Hello, Greece.
Goodbye (and good riddance), Greece.
Goodbye, Bodrum.
Hello (again), Istanbul.
Say what you will about Bodrum - it's anything but dull!
We celebrated the last night of our tour with a lovely, if windy, dinner on a terrace overlooking the yacht harbor at Bodrum.
Our main course (after the usual delicious starters, which ought to be the entire meal!) was a stew-like casserole that had been slow-cooked in individual clay pots.
The food, the view, and the conversation were delightful.
Yet another reason no one lost weight on this trip.
We watched the sun set over the countless masts in the harbor.
And then the music began.
After our last breakfast together - and the end of the official tour - several of us took the one-hour ferry ride to the Greek island of Kos.

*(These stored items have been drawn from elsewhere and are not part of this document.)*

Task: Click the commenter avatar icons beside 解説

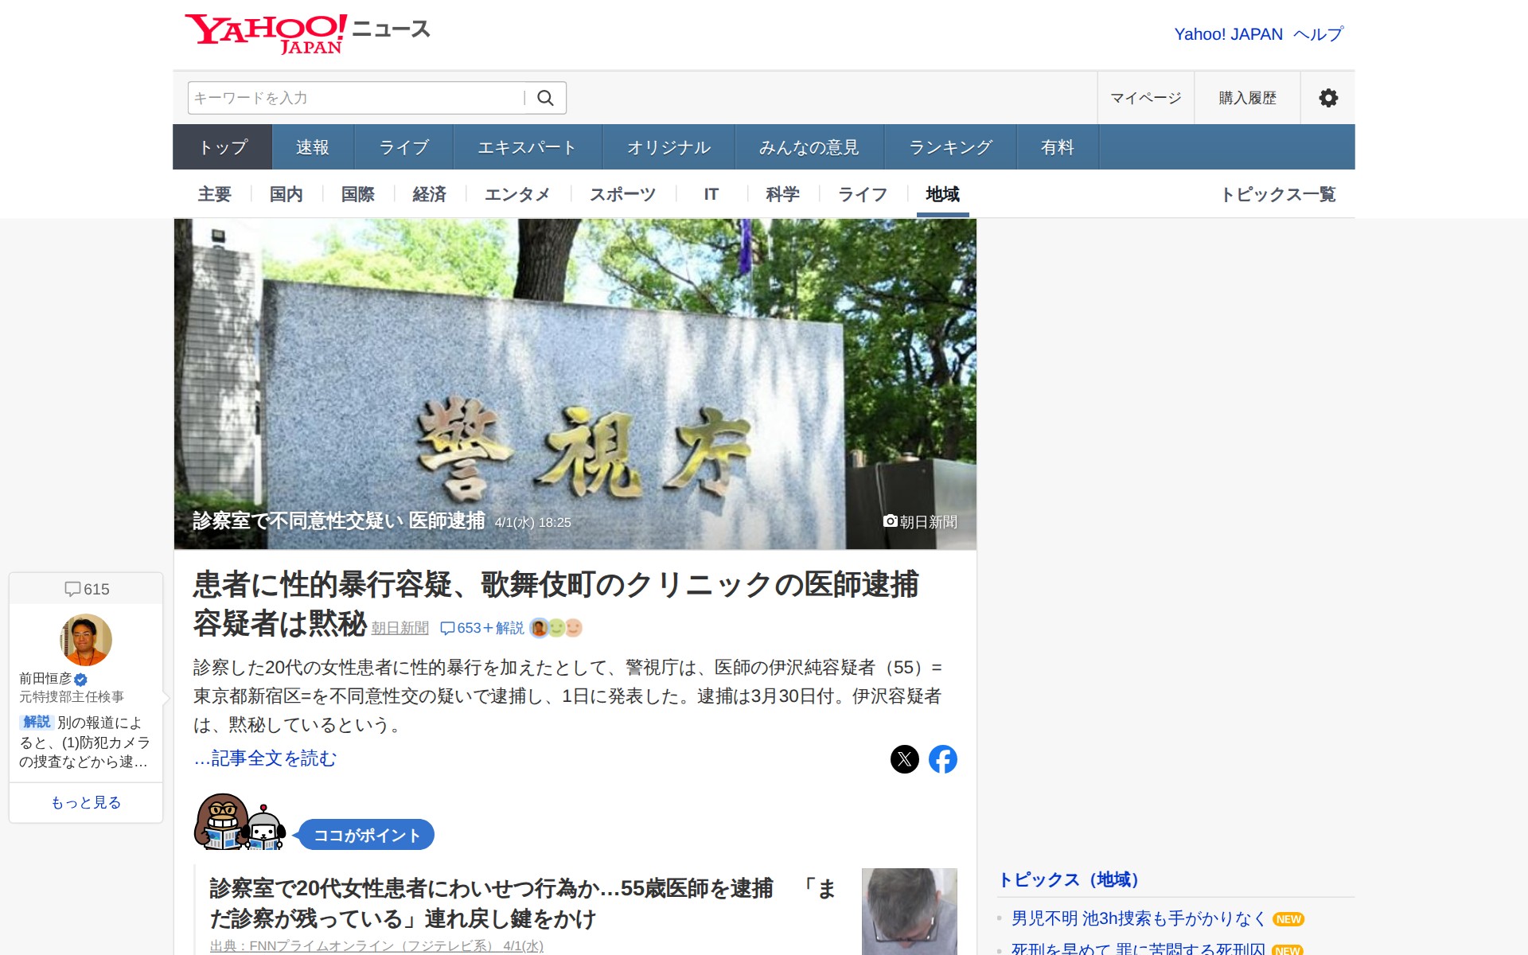Action: click(556, 628)
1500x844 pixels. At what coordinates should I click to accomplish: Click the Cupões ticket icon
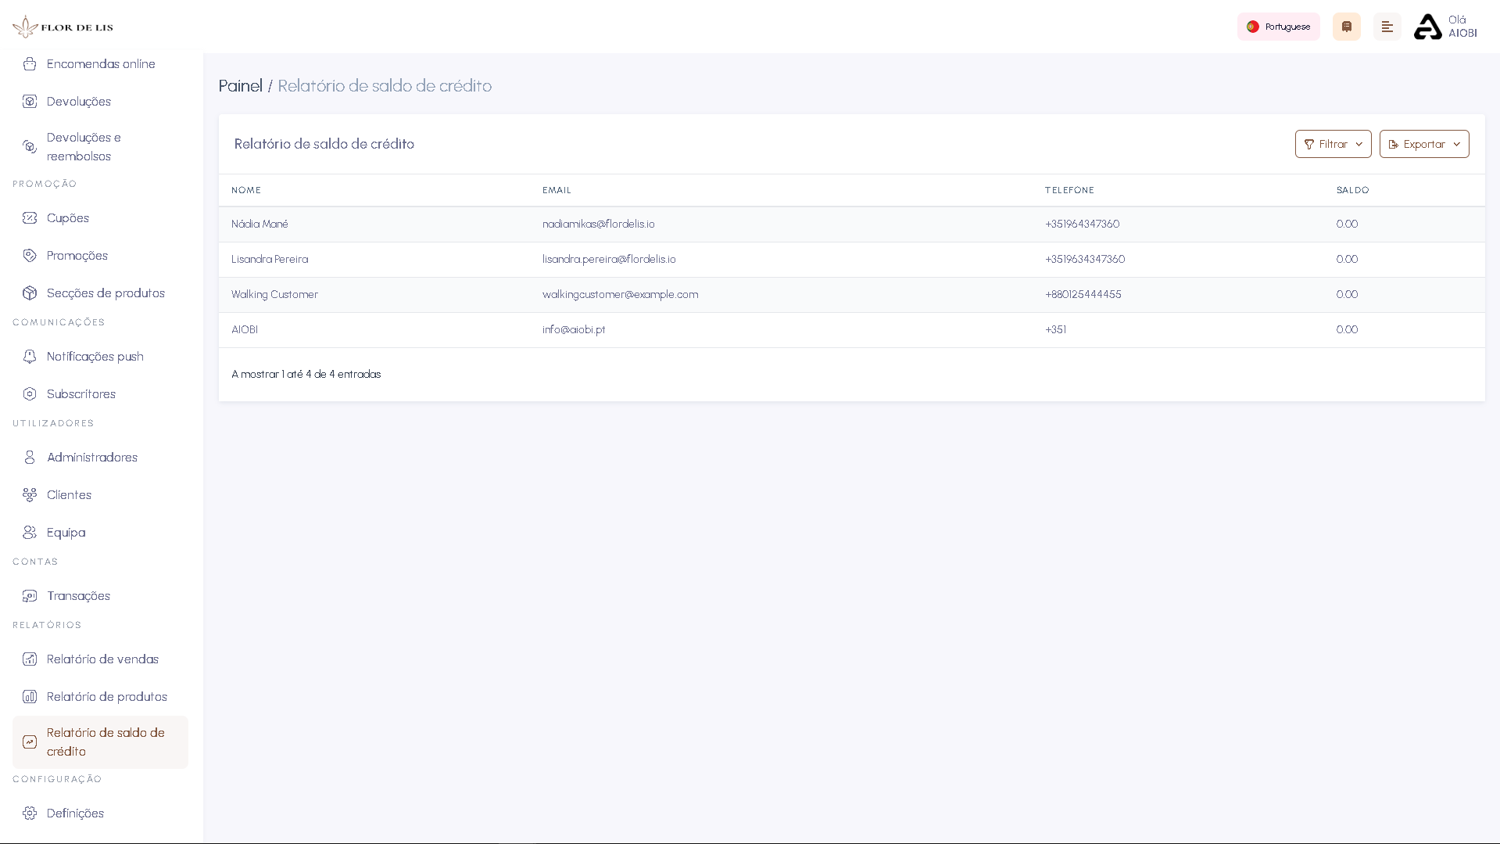30,218
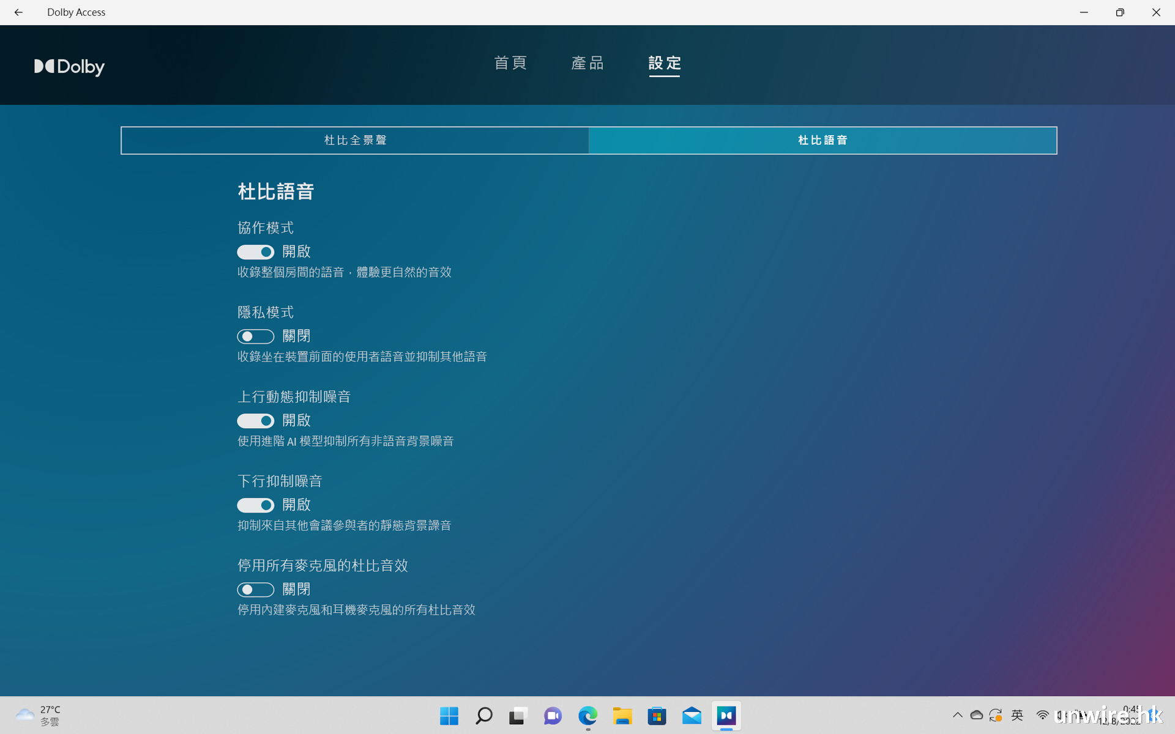Open Microsoft Store taskbar icon
The image size is (1175, 734).
[x=657, y=716]
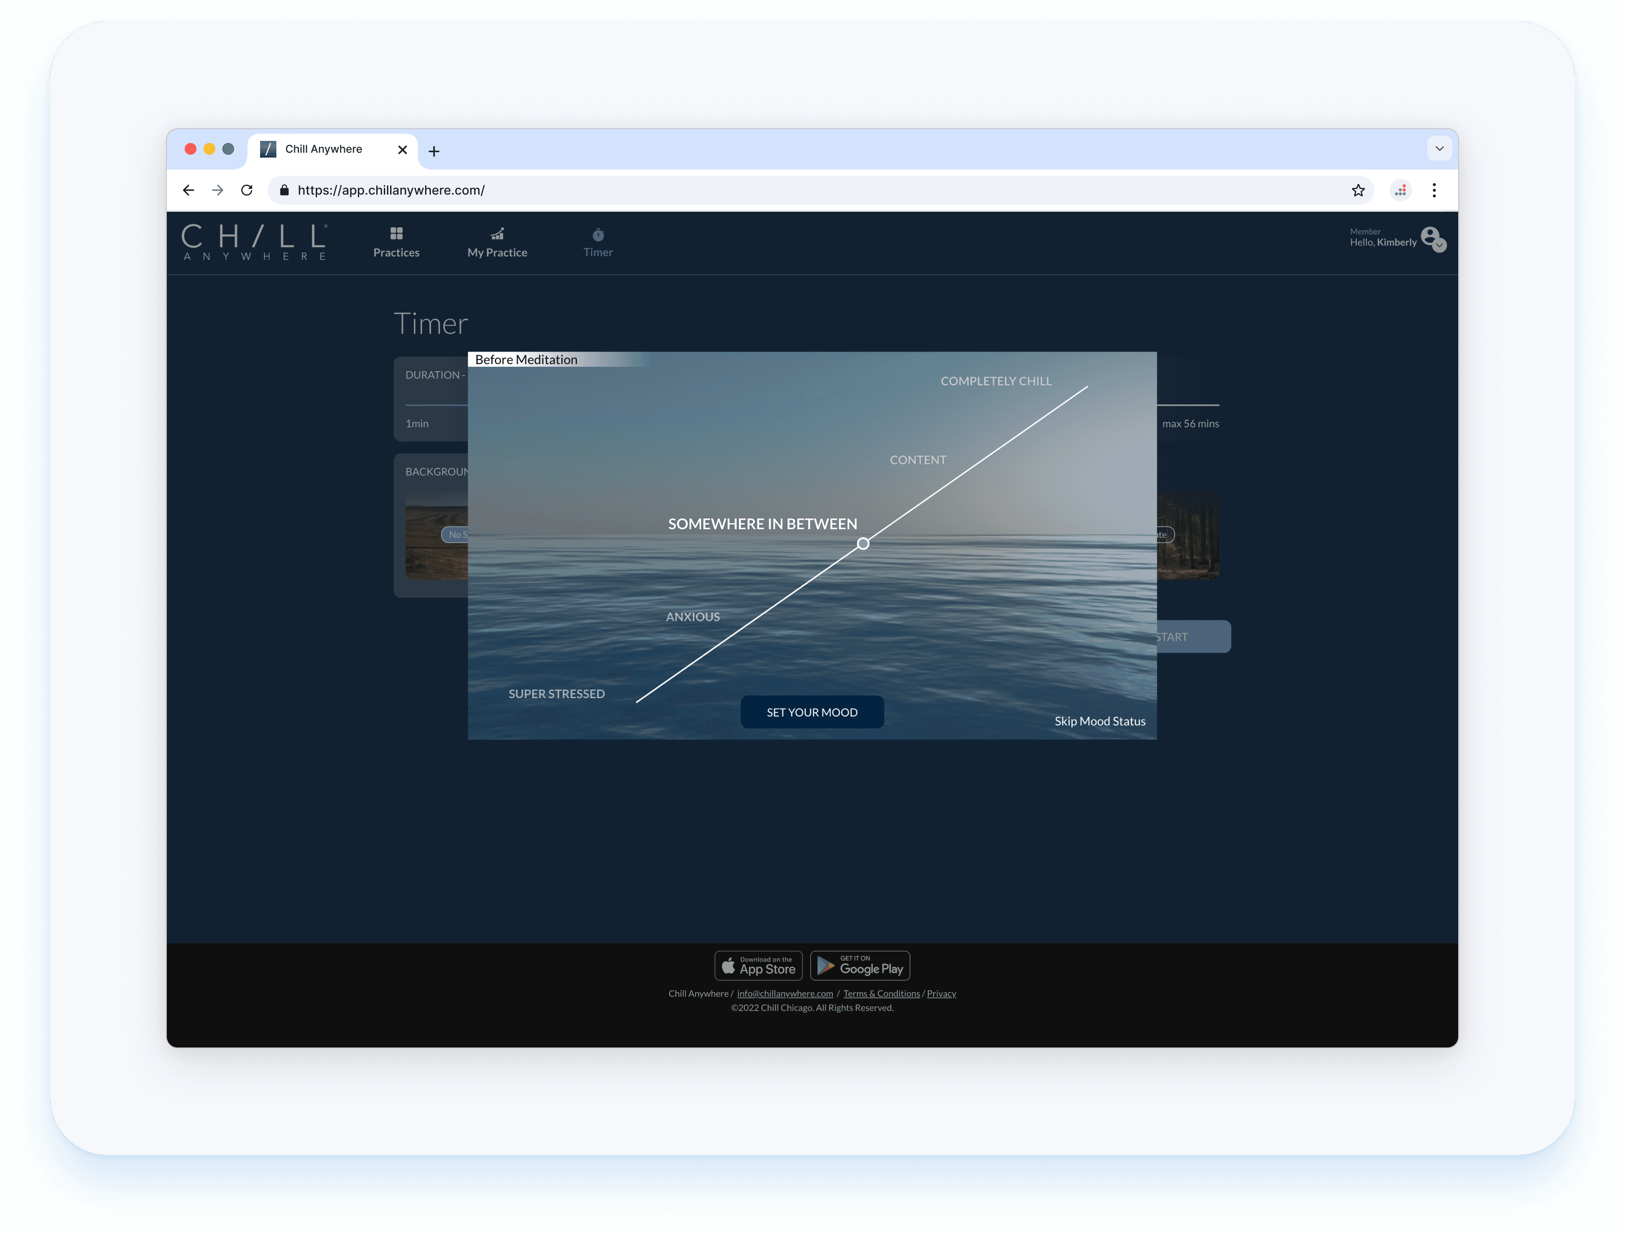Click the mood slider handle
Image resolution: width=1625 pixels, height=1234 pixels.
(863, 544)
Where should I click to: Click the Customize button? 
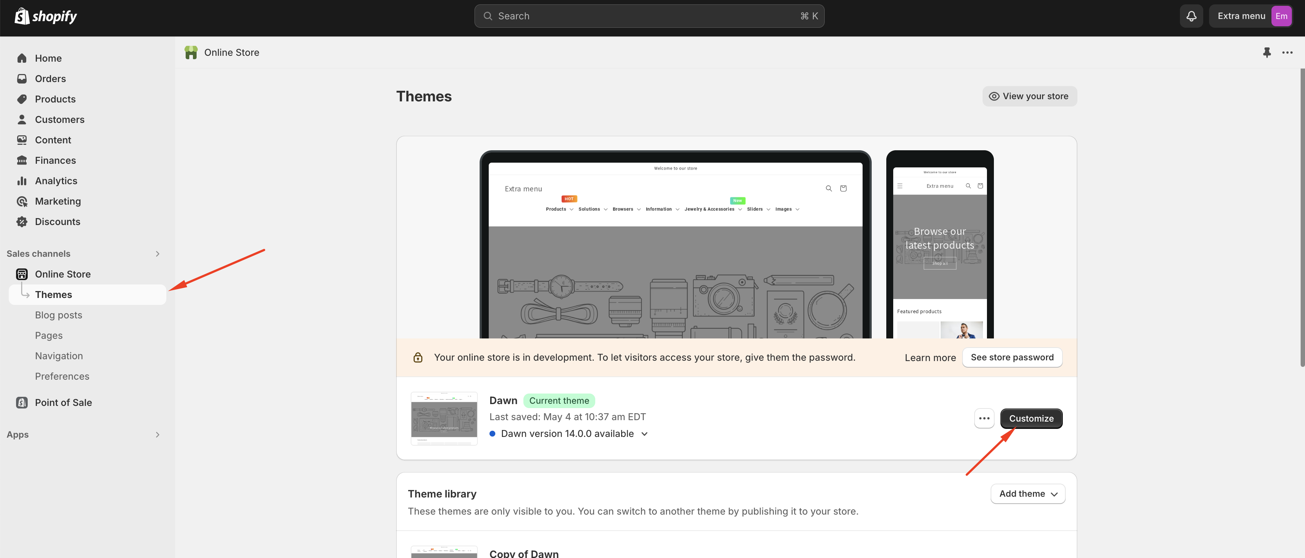pos(1031,418)
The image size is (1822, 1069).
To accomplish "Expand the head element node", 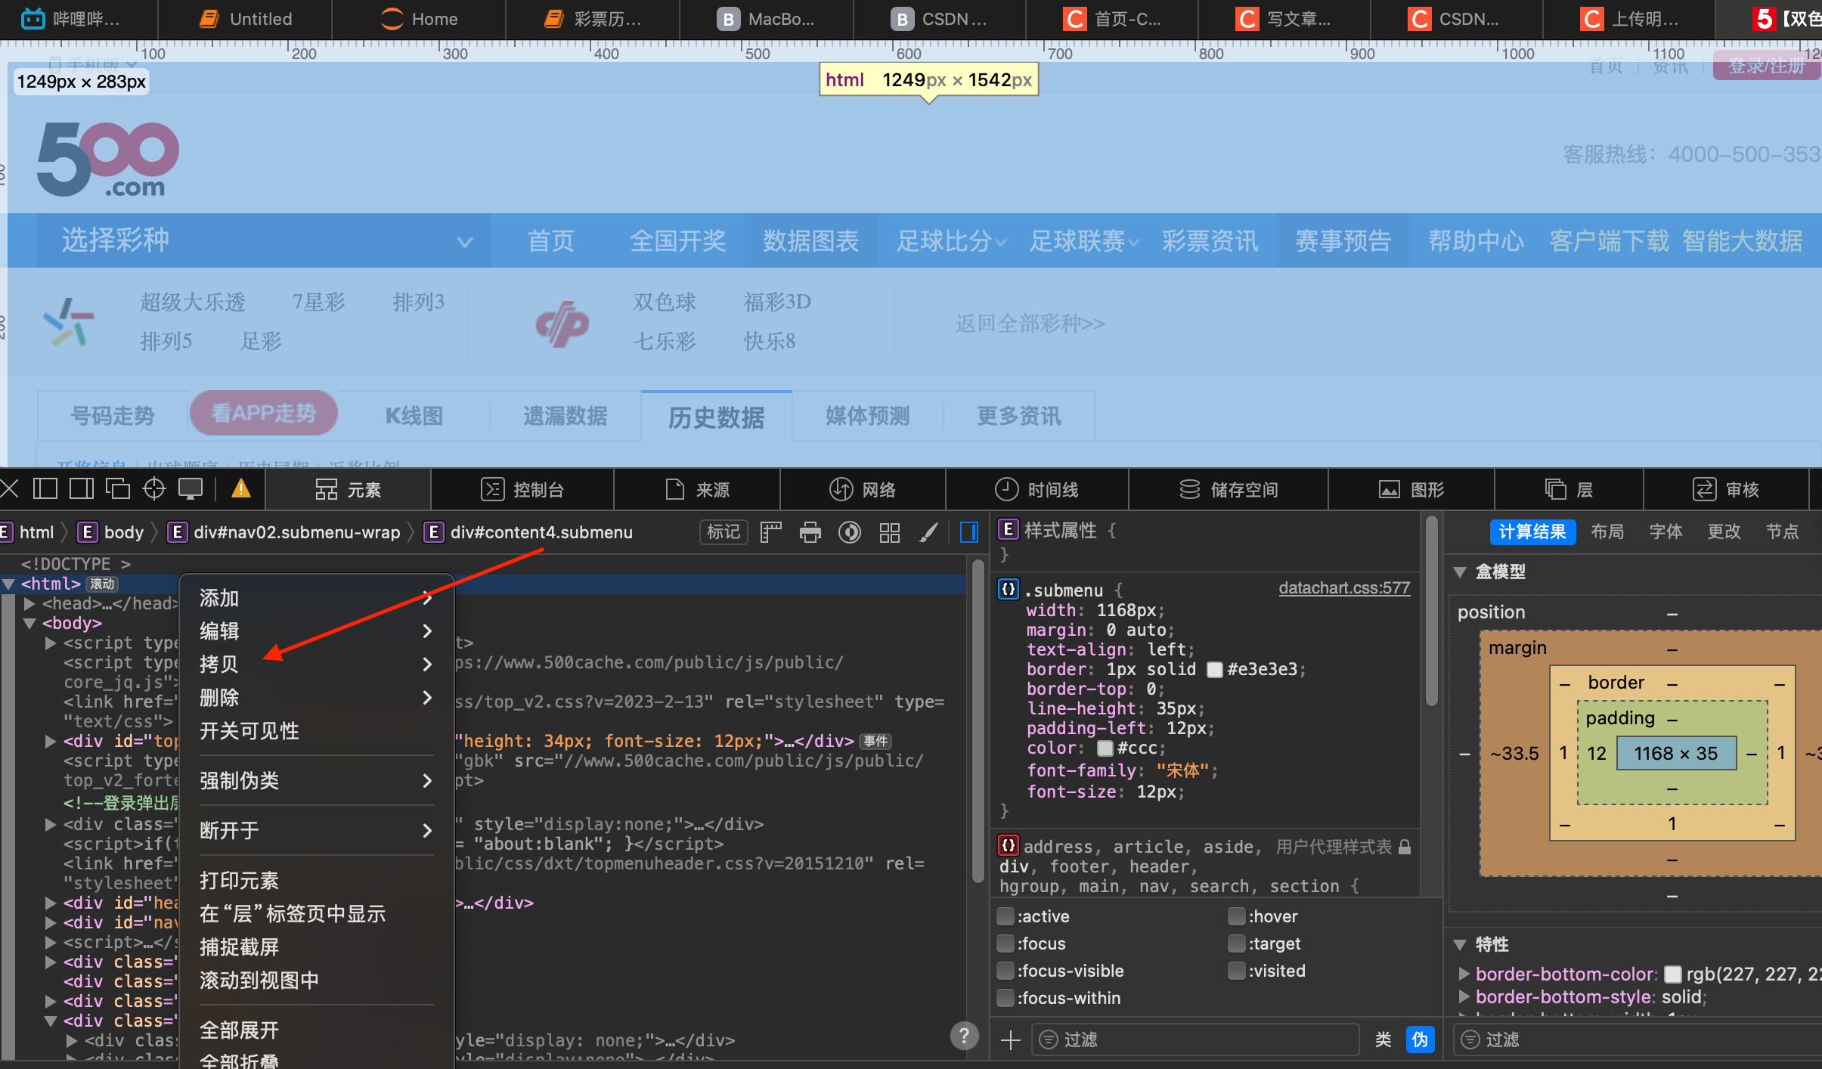I will pos(30,603).
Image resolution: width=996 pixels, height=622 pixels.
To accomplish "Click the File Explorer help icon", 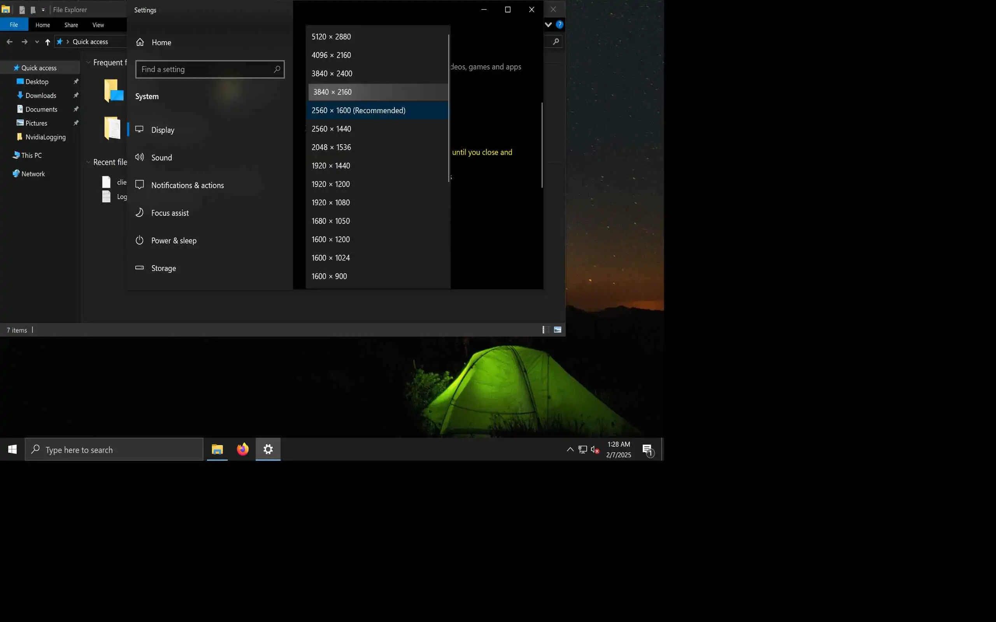I will pos(559,25).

Jane and Steve (left) and Laurie and Kinne (below - Kinne's hat blowing in the breeze) were planning to stay in Greece, rather than returning in the afternoon like we were. Terry and Rita, and Nat and Clare were also on board, but on another deck.
Wanting to get an introduction to Kos (and lacking any vestiges of pride), we shelled out 5 euros apiece to take the sightseeing "train." The short ride was even shorter on information.
But the cool factor was worth it!
One of the first things we noticed about Kos was that the ancient ruins were just that - ruins. Basically, they were piles of stones in weedy patches, mostly lacking any informational signage.
A very old plane tree under which Hippocrates (who was from Kos) was reputed to have taught, did at least have a few signs pointing to it, although no other information was available.
Lynden conversed with a sponge vendor who seemed to know more about selling sponges than he did about the critters themselves.
We decided that the Greeks of Kos felt that graffiti was an adequate substitute for signage.
Even this sarcophagus had been defaced.
Blank wall? Blank canvas!
The small museum of sculptures was highly recommended, but, again, information putting the various pieces into context was sorely lacking. The plaque next to this one read, "Oversized statue of male figure. Possibly Hippocrates." Good grief - art historian that I am (not), I could have written that!!! We asked if they had a book available about the collection - alas, no.
The building itself, though, with its centerpiece mosaic, was very nice .
Maybe it's just that people don't go to Kos to soak up the culture - they go there to soak up the sun and the ouzo.
We left Kos after about six hours - none too soon - and were glad to get back to Turkey. Even touristy Bodrum looked welcoming after Kos. We decided to enjoy our last evening in Bodrum having dinner on terrace at our hotel. The view was amazing and the food was even better - well worth the modest splurge.
This morning we got up bright and early, finished packing, and realized that we actually had time to spare before taking a taxi to the Bodrum airport (which is about a 30-minute drive out of town - probably to the nearest piece of flat real estate large enough to land a plane on). Lynden settled into one of the cozy cabanas beside the pool to read her book about ancient Halicarnassus (Bodrum).
And back to Istanbul and the wonderful Spice Market, where Lynden's talking to a shop keeper we'd visited before. When we visited the first time, we didn't know anything about the scented oils, so during the tour we asked Mert about them and what to look for in terms of quality. He said that the oils sold at the Spice Market are high quality, so we made a point of going back to the same shop.
The proprietor, who was once in the merchant marine and had sailed up the Columbia River to Portland, siphoned a small amount of the scented oil to seal in a tiny bottle.
I chose "Melisa," which has a delicate lemony scent.
After visiting the Spice Market and wandering the streets a bit, we took the tram back to Sultanahmet, had an overpriced dinner at an outdoor restaurant near the tram stop, and then called it a night.